Information shown:
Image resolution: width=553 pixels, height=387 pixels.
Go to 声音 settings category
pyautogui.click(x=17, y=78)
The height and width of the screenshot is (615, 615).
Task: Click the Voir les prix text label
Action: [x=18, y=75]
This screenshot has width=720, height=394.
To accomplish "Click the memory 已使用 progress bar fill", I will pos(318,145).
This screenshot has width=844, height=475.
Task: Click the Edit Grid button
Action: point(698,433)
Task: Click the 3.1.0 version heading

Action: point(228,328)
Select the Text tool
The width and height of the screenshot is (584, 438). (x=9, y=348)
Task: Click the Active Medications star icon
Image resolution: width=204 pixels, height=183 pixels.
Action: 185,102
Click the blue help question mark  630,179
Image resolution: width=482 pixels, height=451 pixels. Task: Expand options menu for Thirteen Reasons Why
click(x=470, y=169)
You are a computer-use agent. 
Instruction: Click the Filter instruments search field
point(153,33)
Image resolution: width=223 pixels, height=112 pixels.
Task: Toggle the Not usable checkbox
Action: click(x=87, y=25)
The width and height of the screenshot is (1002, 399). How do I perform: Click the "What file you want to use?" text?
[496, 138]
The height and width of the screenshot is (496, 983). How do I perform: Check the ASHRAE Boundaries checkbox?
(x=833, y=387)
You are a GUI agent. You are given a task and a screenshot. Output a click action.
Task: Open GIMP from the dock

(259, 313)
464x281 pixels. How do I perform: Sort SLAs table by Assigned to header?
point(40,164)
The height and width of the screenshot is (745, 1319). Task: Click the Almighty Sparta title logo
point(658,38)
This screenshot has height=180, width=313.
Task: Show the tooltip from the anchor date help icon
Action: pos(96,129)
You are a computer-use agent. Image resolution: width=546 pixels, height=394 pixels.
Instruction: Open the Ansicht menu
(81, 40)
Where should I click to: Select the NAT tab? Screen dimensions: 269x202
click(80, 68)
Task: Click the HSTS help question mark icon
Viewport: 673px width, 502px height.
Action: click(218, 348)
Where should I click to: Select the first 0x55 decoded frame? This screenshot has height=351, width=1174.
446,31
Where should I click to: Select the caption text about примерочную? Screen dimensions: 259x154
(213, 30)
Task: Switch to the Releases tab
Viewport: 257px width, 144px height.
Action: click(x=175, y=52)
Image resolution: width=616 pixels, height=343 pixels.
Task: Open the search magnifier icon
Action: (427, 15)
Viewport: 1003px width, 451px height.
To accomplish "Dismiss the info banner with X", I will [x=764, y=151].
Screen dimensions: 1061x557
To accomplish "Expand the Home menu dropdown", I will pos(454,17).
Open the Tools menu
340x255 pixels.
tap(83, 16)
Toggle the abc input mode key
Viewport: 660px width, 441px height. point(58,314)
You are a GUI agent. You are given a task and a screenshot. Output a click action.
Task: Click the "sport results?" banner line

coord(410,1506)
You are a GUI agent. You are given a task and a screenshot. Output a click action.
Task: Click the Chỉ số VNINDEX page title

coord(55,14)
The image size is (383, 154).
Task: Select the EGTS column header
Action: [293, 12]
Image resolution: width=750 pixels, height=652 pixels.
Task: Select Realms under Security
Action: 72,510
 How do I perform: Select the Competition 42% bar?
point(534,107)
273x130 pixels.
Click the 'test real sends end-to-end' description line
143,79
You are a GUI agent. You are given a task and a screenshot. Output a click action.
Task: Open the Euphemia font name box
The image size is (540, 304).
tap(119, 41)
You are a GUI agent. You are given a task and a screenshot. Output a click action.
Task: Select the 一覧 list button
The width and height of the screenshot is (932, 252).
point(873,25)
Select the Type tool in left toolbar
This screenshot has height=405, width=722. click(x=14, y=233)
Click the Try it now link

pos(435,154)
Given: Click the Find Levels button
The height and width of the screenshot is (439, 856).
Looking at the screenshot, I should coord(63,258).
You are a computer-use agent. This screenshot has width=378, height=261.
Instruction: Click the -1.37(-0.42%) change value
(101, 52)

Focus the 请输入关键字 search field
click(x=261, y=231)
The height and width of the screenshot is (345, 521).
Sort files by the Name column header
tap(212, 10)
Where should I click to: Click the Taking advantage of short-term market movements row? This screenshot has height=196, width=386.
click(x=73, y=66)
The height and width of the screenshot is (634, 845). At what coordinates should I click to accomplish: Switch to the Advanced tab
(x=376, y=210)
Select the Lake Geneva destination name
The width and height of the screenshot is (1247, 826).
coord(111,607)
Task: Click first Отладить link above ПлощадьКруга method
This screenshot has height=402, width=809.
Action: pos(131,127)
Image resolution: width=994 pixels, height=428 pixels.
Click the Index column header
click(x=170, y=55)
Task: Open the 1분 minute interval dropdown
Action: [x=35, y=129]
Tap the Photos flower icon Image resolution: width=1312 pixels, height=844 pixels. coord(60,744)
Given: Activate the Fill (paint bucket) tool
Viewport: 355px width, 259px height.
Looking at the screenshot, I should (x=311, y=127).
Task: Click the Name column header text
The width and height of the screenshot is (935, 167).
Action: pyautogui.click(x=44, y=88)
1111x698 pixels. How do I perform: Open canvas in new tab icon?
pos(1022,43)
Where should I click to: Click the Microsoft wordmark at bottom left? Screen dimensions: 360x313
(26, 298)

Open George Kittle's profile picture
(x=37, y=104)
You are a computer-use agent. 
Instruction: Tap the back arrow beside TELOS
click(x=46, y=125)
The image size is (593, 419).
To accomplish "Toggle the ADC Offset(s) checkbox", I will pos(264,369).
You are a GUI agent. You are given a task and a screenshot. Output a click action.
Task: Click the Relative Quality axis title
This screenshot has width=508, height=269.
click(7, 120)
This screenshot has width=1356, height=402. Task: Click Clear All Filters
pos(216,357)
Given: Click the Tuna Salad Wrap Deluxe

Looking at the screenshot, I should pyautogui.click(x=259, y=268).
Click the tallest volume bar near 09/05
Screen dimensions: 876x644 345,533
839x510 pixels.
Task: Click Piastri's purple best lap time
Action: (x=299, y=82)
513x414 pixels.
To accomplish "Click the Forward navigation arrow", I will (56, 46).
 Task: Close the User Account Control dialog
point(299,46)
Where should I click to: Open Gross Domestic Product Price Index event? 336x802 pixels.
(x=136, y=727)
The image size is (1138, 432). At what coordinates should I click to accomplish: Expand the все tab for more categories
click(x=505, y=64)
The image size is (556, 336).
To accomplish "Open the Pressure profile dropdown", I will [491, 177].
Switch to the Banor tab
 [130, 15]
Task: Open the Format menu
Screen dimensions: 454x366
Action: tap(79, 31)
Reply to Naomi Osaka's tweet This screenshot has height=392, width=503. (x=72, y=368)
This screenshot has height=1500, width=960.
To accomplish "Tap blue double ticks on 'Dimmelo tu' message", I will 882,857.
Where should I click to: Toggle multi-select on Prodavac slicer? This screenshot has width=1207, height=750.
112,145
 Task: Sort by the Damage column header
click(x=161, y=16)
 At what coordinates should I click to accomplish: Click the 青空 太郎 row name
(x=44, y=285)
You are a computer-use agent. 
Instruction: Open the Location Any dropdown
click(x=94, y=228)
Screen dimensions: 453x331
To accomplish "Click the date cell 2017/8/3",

Problem requirements:
The required output is the exact run of lines from the beginning of the listing above to the line that contains "This screenshot has width=720, height=394.", inclusive of both.

Solved problem:
Image resolution: width=553 pixels, height=387 pixels.
Go to 声音 settings category
pyautogui.click(x=17, y=78)
The height and width of the screenshot is (615, 615).
Task: Click the Voir les prix text label
Action: [x=18, y=75]
This screenshot has width=720, height=394.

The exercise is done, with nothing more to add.